CHALLENGE 1 =>
In the forum post about HBase schemas, how many motion sensors does each user have in the apartment?
CHALLENGE 2 =>
Transcribe the HBase schema post from "Reputation: 21" down to "interval and day.".
──────── PAGE EXTRACT
Reputation: 21
I'm new to this Big data world. As a course project, I'm working on sensor networks and want to store sensor data on HBase. Currently data are stored in MySQL database. I'm trying to load this data into HBase. But data are growing so fast and querying on that is getting very slow.
Here is the MYSQL table schema: SensorLog(sensorID, userID,time,date).
So this tables saves a sensor firing logs. For each user (45 users in total) there are 25 motion sensors in his apartment. Every time a user moves in his apartment a sensor will fire, and this event will be logged into this table. The main question is what sensors fired for a specific user in a specific time interval and day.
I came up with threeHBase schema, and I'm just wondering to ask your opinion about them. In these schema, I present time as seconds in a day, i.e. an integer number in the range of 0-86400.
Schema1: Rowkey: Date; Column-Family: Time { cq:(t0-t86400); cv:(userID,sensorID)}
Schema2: Rowkey: (Date,userID); Column-Family: Time { cq:(t0-t86400); cv:(sensorID)}
Schema3: Rowkey: (Date,userID); Column-Family: Time { cq:(s1-s25); cv:(time)}
Would you please let me know which schema is better and more efficient? I appreciate any help in advance.
────────────────
──────── RECORDED INFORMATION
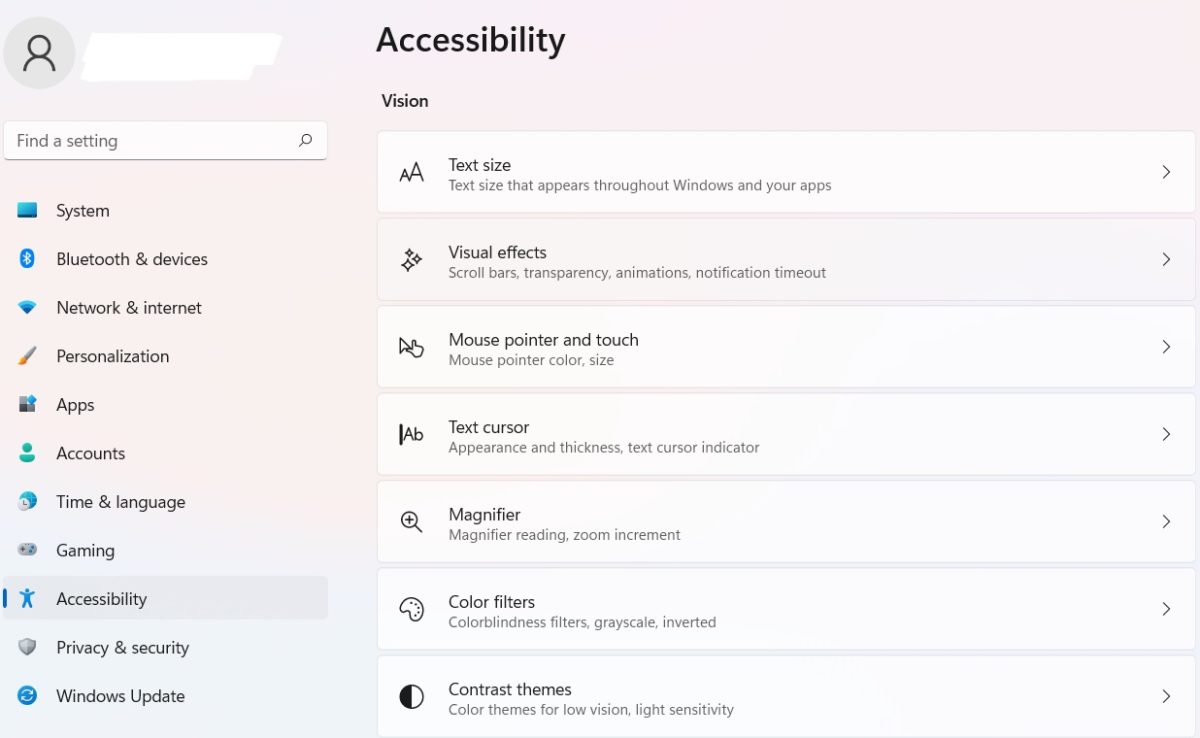Go to System settings
The height and width of the screenshot is (738, 1200).
click(83, 211)
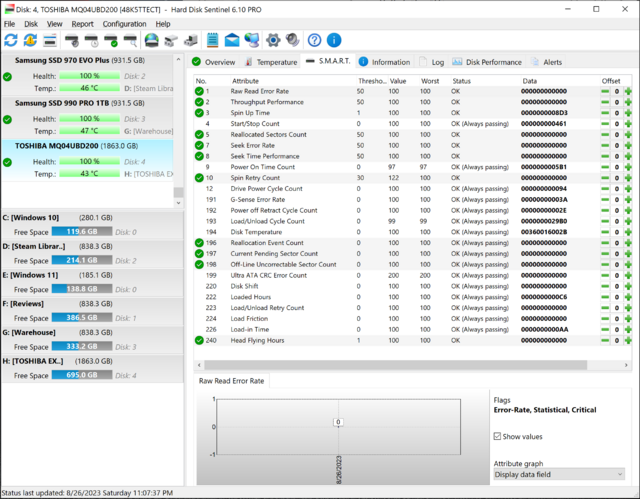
────────────────
REPLY 1 =>
25 motion sensors.

REPLY 2 =>
Reputation: 21
I'm new to this Big data world. As a course project, I'm working on sensor networks and want to store sensor data on HBase. Currently data are stored in MySQL database. I'm trying to load this data into HBase. But data are growing so fast and querying on that is getting very slow.
Here is the MYSQL table schema: SensorLog(sensorID, userID,time,date).
So this tables saves a sensor firing logs. For each user (45 users in total) there are 25 motion sensors in his apartment. Every time a user moves in his apartment a sensor will fire, and this event will be logged into this table. The main question is what sensors fired for a specific user in a specific time interval and day.